All of the data needs to be repeated exactly.

### MATERIAL FOR THIS TASK

━━━

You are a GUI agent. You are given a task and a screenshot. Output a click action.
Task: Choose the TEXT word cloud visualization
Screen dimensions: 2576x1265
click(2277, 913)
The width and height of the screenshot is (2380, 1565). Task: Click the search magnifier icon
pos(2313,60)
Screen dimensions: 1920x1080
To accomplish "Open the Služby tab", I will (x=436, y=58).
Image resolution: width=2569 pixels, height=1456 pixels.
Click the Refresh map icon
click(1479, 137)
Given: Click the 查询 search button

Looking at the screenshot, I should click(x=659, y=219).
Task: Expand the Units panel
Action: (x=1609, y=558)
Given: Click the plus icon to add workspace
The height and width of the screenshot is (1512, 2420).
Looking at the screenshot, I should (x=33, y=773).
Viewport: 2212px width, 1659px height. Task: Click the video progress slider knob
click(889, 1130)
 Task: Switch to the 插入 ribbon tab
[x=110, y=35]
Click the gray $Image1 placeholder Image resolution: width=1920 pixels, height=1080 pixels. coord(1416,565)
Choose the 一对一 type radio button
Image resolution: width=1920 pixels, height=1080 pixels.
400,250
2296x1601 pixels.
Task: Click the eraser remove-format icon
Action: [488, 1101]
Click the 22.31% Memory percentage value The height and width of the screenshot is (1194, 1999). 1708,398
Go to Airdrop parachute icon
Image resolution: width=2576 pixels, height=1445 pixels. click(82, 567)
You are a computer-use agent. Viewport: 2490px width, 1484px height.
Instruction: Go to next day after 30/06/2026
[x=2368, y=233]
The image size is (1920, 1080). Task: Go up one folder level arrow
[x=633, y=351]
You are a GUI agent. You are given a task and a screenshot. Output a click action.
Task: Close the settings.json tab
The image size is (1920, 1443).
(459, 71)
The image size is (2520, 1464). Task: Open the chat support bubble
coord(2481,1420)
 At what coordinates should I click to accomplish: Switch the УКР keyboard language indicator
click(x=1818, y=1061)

━━━

### RESPONSE TO THIS EXERCISE
You are a GUI agent. You are given a task and a screenshot. Output a click action.
Task: Choose the TEXT word cloud visualization
Screen dimensions: 2576x1265
click(2277, 913)
The width and height of the screenshot is (2380, 1565). Task: Click the search magnifier icon
pos(2313,60)
Screen dimensions: 1920x1080
To accomplish "Open the Služby tab", I will (x=436, y=58).
Image resolution: width=2569 pixels, height=1456 pixels.
Click the Refresh map icon
click(1479, 137)
Given: Click the 查询 search button

Looking at the screenshot, I should click(x=659, y=219).
Task: Expand the Units panel
Action: (x=1609, y=558)
Given: Click the plus icon to add workspace
The height and width of the screenshot is (1512, 2420).
Looking at the screenshot, I should (x=33, y=773).
Viewport: 2212px width, 1659px height. Task: Click the video progress slider knob
click(889, 1130)
 Task: Switch to the 插入 ribbon tab
[x=110, y=35]
Click the gray $Image1 placeholder Image resolution: width=1920 pixels, height=1080 pixels. coord(1416,565)
Choose the 一对一 type radio button
Image resolution: width=1920 pixels, height=1080 pixels.
400,250
2296x1601 pixels.
Task: Click the eraser remove-format icon
Action: [488, 1101]
Click the 22.31% Memory percentage value The height and width of the screenshot is (1194, 1999). 1708,398
Go to Airdrop parachute icon
Image resolution: width=2576 pixels, height=1445 pixels. click(82, 567)
You are a computer-use agent. Viewport: 2490px width, 1484px height.
Instruction: Go to next day after 30/06/2026
[x=2368, y=233]
The image size is (1920, 1080). Task: Go up one folder level arrow
[x=633, y=351]
You are a GUI agent. You are given a task and a screenshot. Output a click action.
Task: Close the settings.json tab
The image size is (1920, 1443).
(459, 71)
The image size is (2520, 1464). Task: Open the chat support bubble
coord(2481,1420)
 At what coordinates should I click to accomplish: Switch the УКР keyboard language indicator
click(x=1818, y=1061)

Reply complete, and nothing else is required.